Task directions => Of the lines in the listing below, count those containing "agent". Provide the count and nothing else.

Exercise material =>
──────────

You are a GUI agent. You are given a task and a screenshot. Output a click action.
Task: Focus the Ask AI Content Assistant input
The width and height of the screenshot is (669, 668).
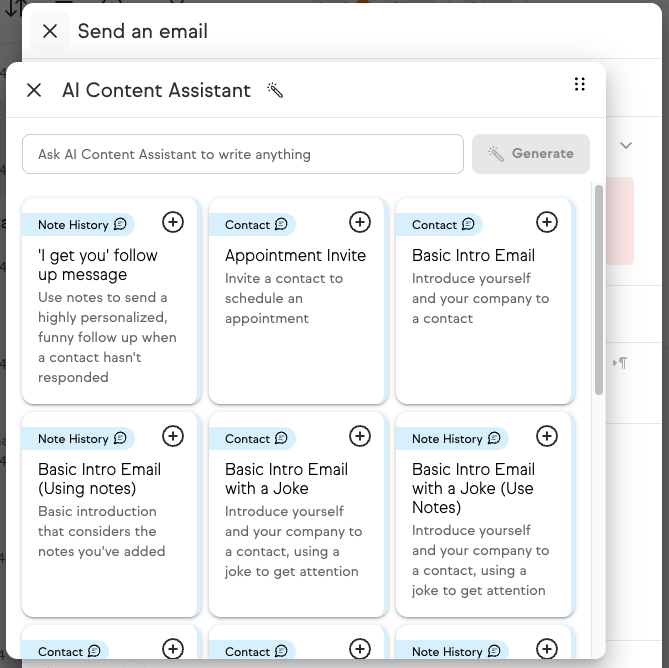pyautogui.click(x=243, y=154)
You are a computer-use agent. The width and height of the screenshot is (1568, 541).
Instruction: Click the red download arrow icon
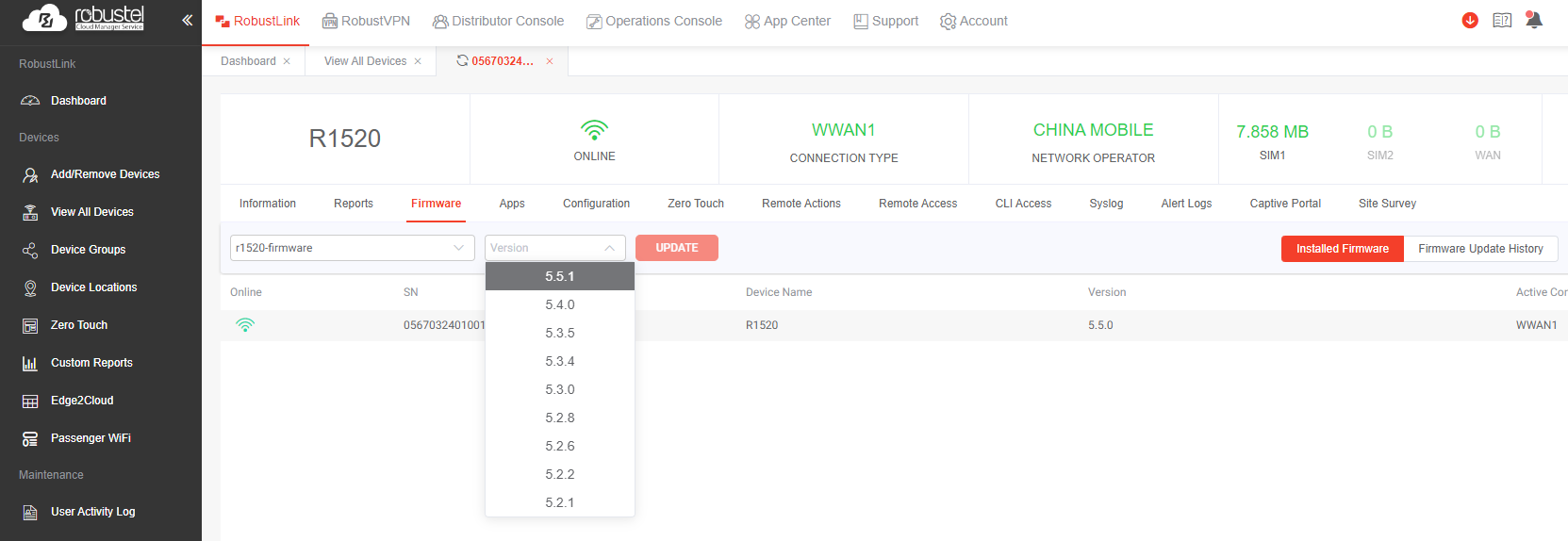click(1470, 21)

──────────

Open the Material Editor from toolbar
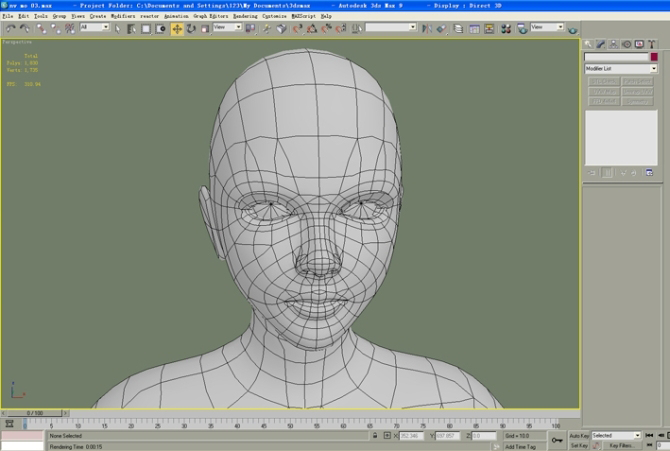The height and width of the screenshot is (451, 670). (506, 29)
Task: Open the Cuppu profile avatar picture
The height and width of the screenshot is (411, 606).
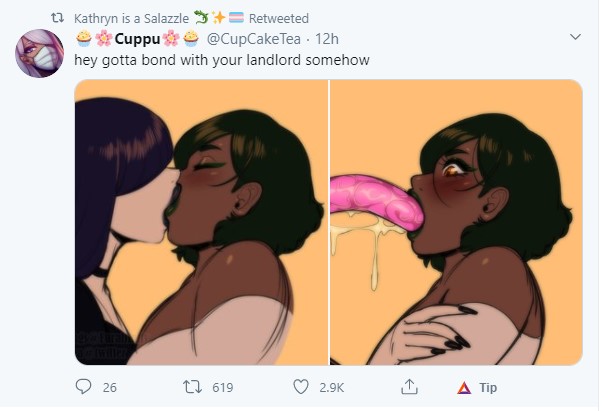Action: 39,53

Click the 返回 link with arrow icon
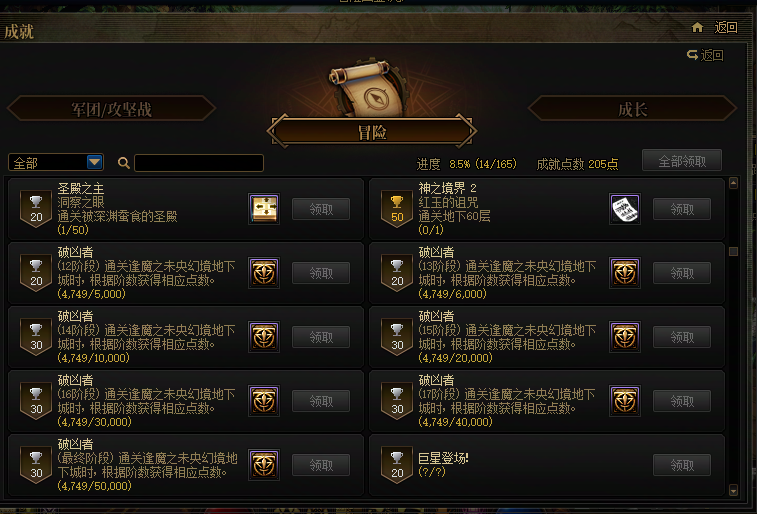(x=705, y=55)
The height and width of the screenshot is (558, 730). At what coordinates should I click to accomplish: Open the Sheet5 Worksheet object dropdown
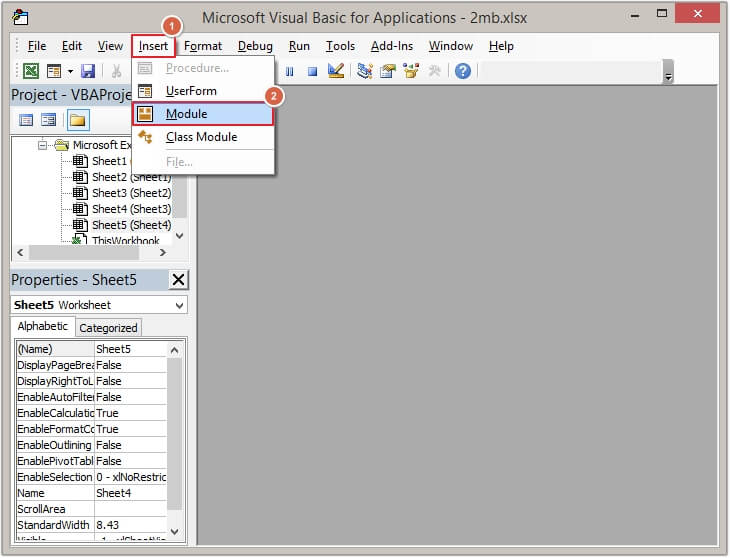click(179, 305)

──────────

Response to the exercise => 2